Two years ago, in the heart of Gaza, where over half of the population is under the age of 18, filmmakers asked its children a simple question: “What is your dream?”
Their responses were an echo of whispered desires and bold visions:
“I want to become a doctor,” they said, their eyes gleaming with the promise of healing.
“I dream of being a pilot, to soar through boundless skies,” their aspirations taking flight.
“To become an engineer, to build our homeland,” a commitment to a more solid future.
“I wish to be a princess, in a castle high above the clouds,” a whimsical escape from their harsh reality.
“To be free,” they longed for a world without the heavy burden of conflict.
“To halt the bombings, to end the devastation,” a cry for safety.
“To return to my grandfather’s old house,” a yearning for the embrace of cherished memories.
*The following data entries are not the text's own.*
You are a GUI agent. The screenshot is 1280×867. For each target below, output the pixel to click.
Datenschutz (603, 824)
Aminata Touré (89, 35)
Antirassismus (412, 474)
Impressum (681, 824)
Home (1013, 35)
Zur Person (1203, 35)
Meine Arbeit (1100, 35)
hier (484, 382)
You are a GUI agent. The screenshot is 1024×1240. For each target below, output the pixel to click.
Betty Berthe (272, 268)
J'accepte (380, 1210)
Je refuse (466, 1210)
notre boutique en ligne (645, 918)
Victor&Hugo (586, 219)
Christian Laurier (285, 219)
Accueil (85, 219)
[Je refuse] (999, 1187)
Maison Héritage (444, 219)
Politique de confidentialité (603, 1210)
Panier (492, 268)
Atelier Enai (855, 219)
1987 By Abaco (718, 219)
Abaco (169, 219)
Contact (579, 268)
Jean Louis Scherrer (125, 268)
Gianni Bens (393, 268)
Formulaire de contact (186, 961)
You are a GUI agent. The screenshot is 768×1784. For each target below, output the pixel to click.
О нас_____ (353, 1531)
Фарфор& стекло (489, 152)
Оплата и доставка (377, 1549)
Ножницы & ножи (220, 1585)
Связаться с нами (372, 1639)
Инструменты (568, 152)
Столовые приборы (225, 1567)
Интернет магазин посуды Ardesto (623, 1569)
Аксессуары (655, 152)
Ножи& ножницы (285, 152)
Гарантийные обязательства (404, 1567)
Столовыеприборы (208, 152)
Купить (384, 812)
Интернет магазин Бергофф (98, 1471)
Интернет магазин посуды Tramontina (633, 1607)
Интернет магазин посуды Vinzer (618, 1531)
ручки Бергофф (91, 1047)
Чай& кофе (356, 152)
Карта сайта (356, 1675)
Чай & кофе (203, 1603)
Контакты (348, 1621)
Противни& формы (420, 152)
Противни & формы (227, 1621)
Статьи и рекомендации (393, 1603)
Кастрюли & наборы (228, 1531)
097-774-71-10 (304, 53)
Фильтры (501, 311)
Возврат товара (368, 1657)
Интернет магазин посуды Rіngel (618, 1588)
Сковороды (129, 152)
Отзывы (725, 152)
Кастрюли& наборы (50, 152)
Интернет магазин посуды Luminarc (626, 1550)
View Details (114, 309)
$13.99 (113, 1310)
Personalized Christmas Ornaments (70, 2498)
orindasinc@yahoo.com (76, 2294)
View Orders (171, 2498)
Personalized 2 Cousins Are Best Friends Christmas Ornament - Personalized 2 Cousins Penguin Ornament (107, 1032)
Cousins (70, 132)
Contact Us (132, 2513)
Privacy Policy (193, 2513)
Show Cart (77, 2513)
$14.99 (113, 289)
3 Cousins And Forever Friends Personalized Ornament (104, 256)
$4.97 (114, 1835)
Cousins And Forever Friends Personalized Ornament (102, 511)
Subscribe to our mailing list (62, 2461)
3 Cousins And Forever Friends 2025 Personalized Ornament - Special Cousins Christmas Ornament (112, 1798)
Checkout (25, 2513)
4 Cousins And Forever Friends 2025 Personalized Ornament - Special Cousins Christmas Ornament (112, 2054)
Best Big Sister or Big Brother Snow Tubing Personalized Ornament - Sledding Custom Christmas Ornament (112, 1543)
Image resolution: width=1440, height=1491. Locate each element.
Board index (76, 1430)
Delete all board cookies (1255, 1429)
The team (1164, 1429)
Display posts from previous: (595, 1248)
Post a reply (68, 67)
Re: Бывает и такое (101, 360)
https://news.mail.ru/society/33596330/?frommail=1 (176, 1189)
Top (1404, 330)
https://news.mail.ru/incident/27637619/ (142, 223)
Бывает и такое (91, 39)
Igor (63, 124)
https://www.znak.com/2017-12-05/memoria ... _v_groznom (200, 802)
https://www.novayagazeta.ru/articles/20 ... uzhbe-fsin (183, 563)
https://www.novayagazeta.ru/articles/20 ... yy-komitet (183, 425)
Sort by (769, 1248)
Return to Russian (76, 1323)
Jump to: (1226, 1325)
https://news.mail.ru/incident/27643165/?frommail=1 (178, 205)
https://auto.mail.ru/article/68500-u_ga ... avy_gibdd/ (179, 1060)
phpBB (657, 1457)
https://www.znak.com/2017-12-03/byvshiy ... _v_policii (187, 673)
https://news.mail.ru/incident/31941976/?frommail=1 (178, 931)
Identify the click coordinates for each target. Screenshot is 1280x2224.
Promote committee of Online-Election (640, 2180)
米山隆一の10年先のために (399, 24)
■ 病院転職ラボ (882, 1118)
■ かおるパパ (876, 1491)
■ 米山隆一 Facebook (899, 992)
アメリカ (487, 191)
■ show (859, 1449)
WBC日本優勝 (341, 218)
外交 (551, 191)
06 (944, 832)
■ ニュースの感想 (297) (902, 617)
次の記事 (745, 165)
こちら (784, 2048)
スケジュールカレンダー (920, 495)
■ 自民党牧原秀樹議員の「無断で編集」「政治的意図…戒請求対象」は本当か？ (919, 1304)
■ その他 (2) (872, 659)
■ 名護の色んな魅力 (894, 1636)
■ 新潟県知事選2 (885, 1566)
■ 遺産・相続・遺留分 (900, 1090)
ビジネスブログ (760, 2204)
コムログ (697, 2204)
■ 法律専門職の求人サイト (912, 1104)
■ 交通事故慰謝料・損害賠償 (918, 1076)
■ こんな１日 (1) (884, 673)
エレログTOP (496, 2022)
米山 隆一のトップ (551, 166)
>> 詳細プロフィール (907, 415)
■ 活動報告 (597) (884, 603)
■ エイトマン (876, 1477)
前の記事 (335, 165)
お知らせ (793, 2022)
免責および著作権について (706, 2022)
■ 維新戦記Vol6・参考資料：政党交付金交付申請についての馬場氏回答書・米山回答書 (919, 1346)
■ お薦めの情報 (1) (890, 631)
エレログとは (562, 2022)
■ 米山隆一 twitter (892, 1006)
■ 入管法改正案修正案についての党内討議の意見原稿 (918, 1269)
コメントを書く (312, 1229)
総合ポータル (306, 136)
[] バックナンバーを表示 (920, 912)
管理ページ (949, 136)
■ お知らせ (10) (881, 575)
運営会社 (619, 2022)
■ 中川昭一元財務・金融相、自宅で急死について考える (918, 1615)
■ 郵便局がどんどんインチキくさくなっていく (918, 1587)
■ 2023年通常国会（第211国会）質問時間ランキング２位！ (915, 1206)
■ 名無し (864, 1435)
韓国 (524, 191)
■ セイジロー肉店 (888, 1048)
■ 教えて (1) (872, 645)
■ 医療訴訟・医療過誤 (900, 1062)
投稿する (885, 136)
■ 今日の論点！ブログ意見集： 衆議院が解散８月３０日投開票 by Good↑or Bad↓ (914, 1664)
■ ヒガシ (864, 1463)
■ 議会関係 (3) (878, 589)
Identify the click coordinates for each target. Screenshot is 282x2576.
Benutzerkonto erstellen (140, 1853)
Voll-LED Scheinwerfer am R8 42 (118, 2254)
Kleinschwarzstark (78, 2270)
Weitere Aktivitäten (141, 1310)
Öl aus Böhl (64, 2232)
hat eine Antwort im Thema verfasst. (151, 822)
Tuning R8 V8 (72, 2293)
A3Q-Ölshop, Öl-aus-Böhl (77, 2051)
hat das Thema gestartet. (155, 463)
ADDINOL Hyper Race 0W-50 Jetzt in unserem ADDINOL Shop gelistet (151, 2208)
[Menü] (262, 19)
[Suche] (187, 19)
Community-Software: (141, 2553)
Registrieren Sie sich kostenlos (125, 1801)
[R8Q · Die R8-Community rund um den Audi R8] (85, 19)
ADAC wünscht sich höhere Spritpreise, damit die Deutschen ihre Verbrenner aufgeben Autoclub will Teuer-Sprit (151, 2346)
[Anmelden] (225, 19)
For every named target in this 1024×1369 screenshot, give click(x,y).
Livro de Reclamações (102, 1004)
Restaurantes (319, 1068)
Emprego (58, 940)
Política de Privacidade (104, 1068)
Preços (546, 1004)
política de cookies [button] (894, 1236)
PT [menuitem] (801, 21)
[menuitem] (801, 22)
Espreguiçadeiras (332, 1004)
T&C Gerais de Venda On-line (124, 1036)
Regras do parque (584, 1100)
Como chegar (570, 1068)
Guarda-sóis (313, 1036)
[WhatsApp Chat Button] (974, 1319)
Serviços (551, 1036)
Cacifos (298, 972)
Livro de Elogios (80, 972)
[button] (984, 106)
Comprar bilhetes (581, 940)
And then, amidst these dreams, one young soul, his cheeks tarnished with the dust of war, uttered a phrase that cut to the core of their collective longing: “to return home.”
When asked to explain his answer, he spoke from a place of deep sincerity, “Is there a bigger dream than returning home?”
Yet, the cruel reality persists— for most of these heartfelt dreams will remain buried beneath the unforgiving rubble, a stark testament to the relentless brutality and violence these innocent children endure, and the world’s silent indifference.